I'm sorry if the image isn't too clear but you can see the layout I've used her to try and keep it simple and to the point so it's not a long drawn out process, especially for the little ones who have short attention spans!

Daily Meetings

First off, for those that don't know, a daily meeting is a session where you can sit down and talk to your alters, almost like group therapy. I tell you, I definitely felt like a group therapist the first time I did a daily meeting! I felt like I was trying to control a group of pre-school children! Daily meetings allow different alters to express how they're feeling, talk about any concerns they have and even gives the chance for 'the littles' to tell a joke they've heard that day (if they want to say it, be sure to laugh!). 

It's recommended that daily meetings should be done twice per day, morning and evening - more frequently depending on the circumstances. To begin with it may not be easy. If you have uncooperative, aggressive, violent or sabotaging alters then, from my experience, you're just going to get a mouthful of abuse. Yes, this is upsetting for everyone but in some ways it also allows these alters to express their rage.

Some alters may not even want to participate but may well join in later on after a few sessions once they know what's going on. Others will be confused over the whole idea if they don't quite understand the concept that they are in fact a multiple and not a completely separate person in a different body.

I currently have 6 alters who are wanting to participate in the daily meetings out of the current total of 16 alters, 17 including me (although I have not been able to do a daily meeting due to certain circumstances). One of these alters, Sally, just shouts abuse and cuss words. We allow her to do that. Every alter who wishes to speak should be given the chance and notes should be written during each meeting. If there are any concerns then these should be brought up with your therapist, psychiatrist, carers, loved ones... Anyone who's involved in your care and can support you with your DID.

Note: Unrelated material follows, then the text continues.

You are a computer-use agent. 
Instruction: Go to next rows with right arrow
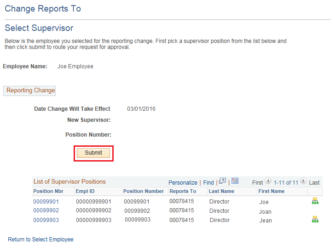pos(303,181)
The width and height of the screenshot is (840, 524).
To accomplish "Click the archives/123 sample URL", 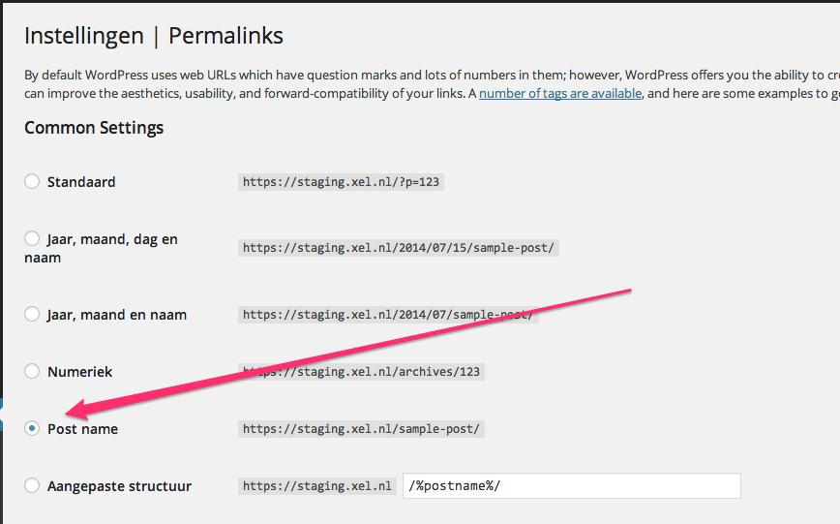I will click(x=361, y=371).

The whole point of these meetings is to try to keep things working as well as possible. There are times when the internal system is in absolute chaos, at these times daily meetings may not be possible and the first thing that needs to be sorted is maintaining the safety of yourself, your alters and people around you. Don't be scared to talk about your alters with people you trust. It's a lot easier to do with a good support network.

I found daily meetings helpful. Unfortunately I've been very tired and unmotivated lately as I'm having issues with my medication but as soon as I'm sorted again I will be back to doing the daily meetings. 

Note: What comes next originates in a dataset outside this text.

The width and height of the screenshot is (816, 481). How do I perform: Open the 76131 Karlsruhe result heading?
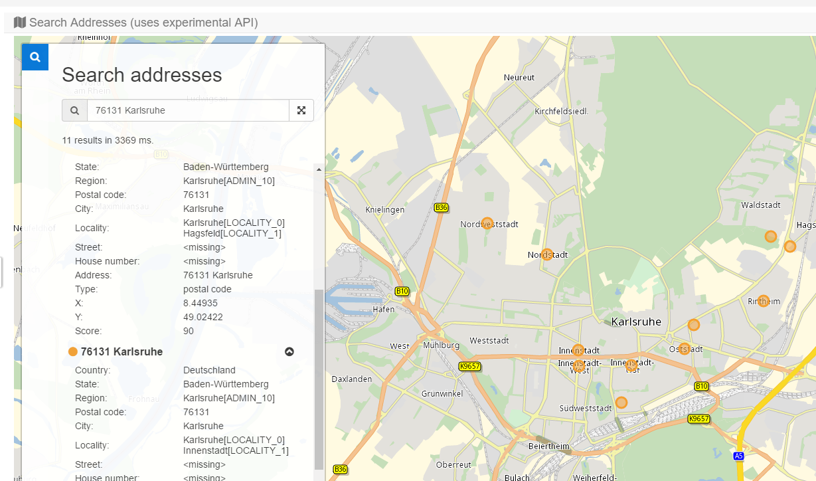click(122, 352)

Anything I suggest on this blog isn't going to work for everybody. Some things will work for some people, whereas other techniques will work for others. Everyone is unique, especially people with DID as there are so many variations. No two people with DID are the same, so no one technique will work with everyone.

If any of you try the daily meetings I would love to hear your feedback, positive or negative. Feel free to post your thoughts on our Facebook page or a private message if you feel more comfortable.

Don't feel you have to rush into anything. Pace yourself, take your time and try to take care of yourself and your internal family.